These opening scenes are shot in black and white with no music and a slow, morose pace; you begin to feel this will be a thoroughly depressing arty affair. Then Yusheng finds a picture of his father and mother in their youth and begins to recall the tale of their courtship which captivated the entire village. Suddenly the screen is filled with colour as we are transported back to the summer they first met, with the newly appointed teacher arriving, accompanied by a surging score (okay it sounds like the
Titanic score, but it's still damn effective). This is where the real heart of the film lies, recounting the beautiful tale of the young Di and her efforts to get noticed by Changyu. This is storytelling at it's most uncomplicated, we already know the two will get together but it is an unadulterated joy to share in their journey toward each other.

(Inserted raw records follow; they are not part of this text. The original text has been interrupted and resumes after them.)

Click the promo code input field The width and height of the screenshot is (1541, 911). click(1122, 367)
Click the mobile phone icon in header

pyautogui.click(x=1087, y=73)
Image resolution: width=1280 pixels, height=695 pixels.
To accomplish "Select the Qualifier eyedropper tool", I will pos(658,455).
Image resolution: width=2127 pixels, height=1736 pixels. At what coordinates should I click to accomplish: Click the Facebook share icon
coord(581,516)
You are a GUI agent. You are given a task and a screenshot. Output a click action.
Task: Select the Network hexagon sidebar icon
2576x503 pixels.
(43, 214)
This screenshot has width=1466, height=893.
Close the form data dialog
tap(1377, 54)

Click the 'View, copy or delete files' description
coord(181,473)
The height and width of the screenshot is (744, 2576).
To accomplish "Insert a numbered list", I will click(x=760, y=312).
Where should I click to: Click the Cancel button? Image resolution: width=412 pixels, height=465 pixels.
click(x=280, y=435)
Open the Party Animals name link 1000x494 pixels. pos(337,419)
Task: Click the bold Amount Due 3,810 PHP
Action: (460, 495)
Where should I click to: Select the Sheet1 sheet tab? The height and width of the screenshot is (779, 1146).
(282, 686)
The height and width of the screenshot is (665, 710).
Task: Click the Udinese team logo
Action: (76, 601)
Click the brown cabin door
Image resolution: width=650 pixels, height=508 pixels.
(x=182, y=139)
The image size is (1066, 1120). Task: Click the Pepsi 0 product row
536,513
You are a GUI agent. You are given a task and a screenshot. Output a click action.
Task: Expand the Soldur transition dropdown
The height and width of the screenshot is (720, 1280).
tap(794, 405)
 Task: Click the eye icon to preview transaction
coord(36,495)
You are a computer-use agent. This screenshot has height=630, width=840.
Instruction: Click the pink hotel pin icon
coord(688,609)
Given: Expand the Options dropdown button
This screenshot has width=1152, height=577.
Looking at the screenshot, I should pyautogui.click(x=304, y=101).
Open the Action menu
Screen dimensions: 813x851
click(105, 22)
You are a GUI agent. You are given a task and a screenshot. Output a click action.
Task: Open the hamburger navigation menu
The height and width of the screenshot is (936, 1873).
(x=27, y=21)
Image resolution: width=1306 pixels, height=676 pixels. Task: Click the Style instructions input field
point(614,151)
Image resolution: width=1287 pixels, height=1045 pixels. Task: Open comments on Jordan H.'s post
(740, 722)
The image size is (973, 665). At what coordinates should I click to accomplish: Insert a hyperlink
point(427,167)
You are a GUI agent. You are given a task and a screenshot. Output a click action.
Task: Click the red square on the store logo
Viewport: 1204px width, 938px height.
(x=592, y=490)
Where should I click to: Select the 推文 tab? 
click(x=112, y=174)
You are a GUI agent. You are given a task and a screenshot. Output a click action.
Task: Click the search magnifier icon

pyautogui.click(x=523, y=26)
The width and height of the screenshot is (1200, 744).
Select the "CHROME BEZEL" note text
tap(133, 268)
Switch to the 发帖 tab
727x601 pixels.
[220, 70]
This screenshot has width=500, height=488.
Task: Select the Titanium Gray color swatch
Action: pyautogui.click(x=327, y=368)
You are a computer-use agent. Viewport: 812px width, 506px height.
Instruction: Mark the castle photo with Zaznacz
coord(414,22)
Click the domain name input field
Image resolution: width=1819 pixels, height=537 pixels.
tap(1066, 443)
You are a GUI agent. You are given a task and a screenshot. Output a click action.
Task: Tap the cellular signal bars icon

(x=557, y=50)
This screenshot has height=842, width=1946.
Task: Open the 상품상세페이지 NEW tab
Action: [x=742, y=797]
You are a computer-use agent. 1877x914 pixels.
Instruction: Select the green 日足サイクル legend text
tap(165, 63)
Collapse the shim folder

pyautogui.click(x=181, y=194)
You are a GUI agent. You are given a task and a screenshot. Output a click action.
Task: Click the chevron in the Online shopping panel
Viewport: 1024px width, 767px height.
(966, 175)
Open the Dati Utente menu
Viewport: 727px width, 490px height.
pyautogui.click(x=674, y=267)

Director Yimou Zhang clearly has an eye for the scenery and the canvases he uses to paint his picture are fabulous, evoking the truly alive feeling brought on by falling in love. But his meticulously lingering style would be in vain were it not for the main object of the camera's attention, Ziyi Zhang (
Crouching Tiger, Hidden Dragon). She is captivating as the young Di, not only because you could look at her all day without breaking to blink, but her performance is perfect as the teenage girl caught up in her feelings for Changyu, veering between barely contained excitement and frustrated obsession.

We then return to the present, finding Yusheng determined to fulfil his mother's wishes. The return to stark black and white has the audience feeling for the family's loss all the more keenly and as the film draws to an end you, like Di, find yourself longing to be back in that perfect summer again, where all that mattered was the attention of that one person and the whole world seemed alive because of your love.